WASHINGTON — Like a student who waited until the night before a deadline, lawmakers resuming work Monday will try to cram two years of leftover business into two weeks, while also seeking to avoid a government shutdown.
Their to-do list includes keeping the government running into the new year, renewing expired tax breaks for individuals and businesses and approving a defense policy measure that has passed for more than 50 years in a row.
Also pending are President Barack Obama's requests for money to combat Islamic State militants, battle Ebola and deal with the influx of unaccompanied Central American children who have crossed into the U.S.
Among the lower-profile items on the agenda are renewing the government's terrorism risk insurance program and extending the ban on state and federal taxes on access to the Internet.
That's a lot to get done before the current Congress adjourns in mid-December. The new Congress, with Republicans in charge of both the House and Senate, will be seated the week of Jan. 5.
Obama's move to protect millions of immigrants from deportation proceedings and make them eligible for work permits appears to have made it more difficult to navigate the must-do items through a Capitol where cooperation already was in short supply.

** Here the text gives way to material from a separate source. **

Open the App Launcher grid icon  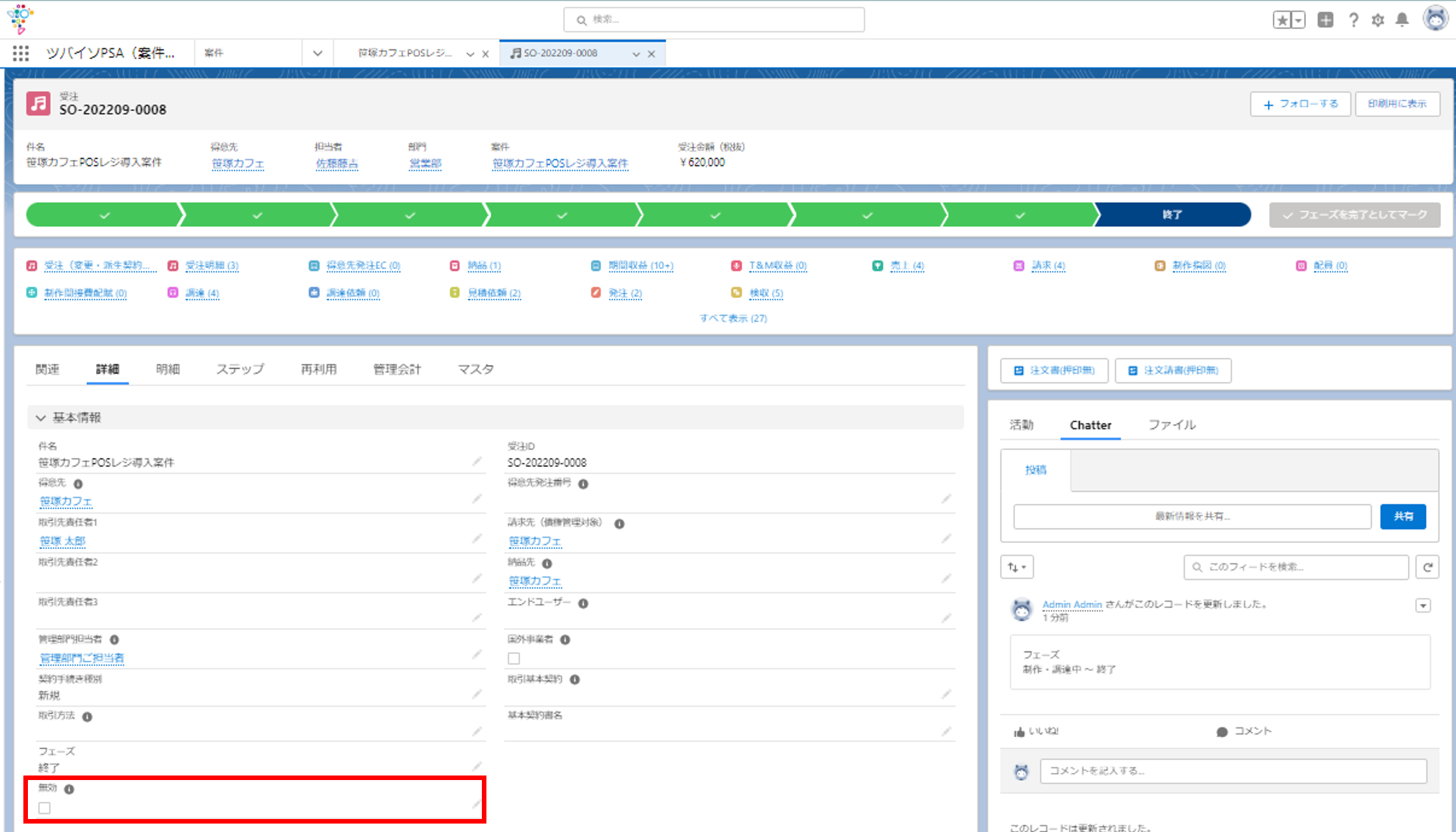[21, 53]
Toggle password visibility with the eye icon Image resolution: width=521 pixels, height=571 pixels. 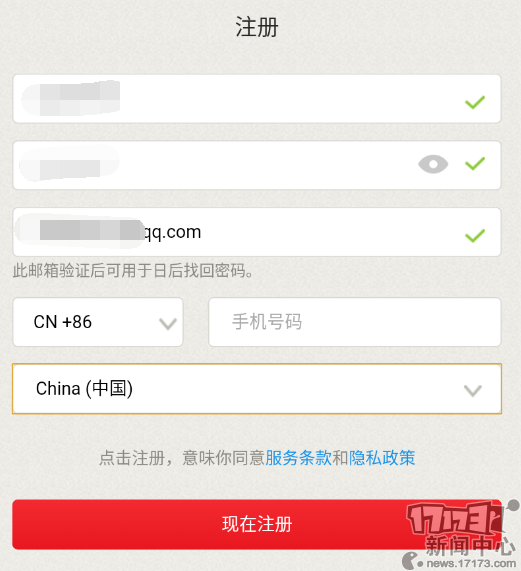pos(433,164)
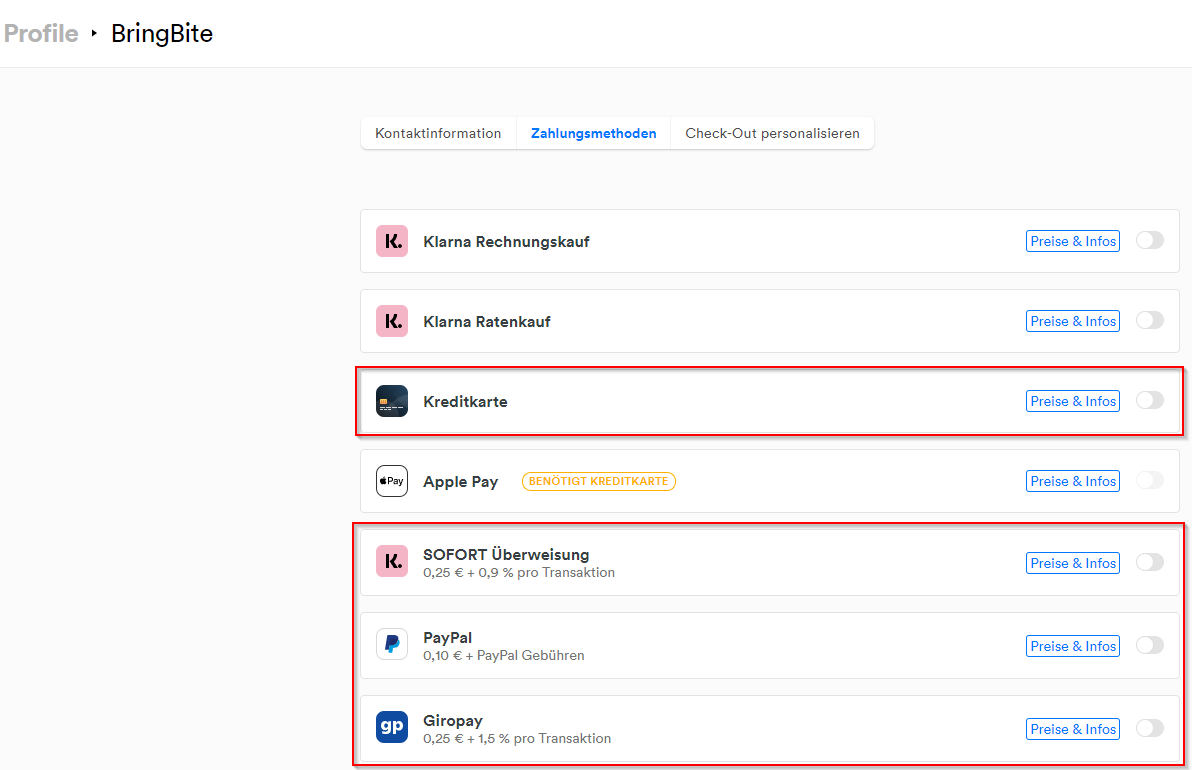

The No. 1 item is preventing a government closure when a temporary funding measure expires Dec. 11. The House and Senate Appropriations committees are negotiating a $1 trillion-plus spending bill for the budget year that began Oct. 1 and are promising to have it ready by the week of Dec. 8.
The tax-writing committees are trying to renew a bundle of expired tax breaks such as the deduction for state and local sales taxes and the research and experimentation credit. Some, like tax credits for renewable energy projects such as wind farms, are a hard sell for GOP conservatives, but eagerly sought by Midwestern Republicans such as Sen. Charles Grassley of Iowa.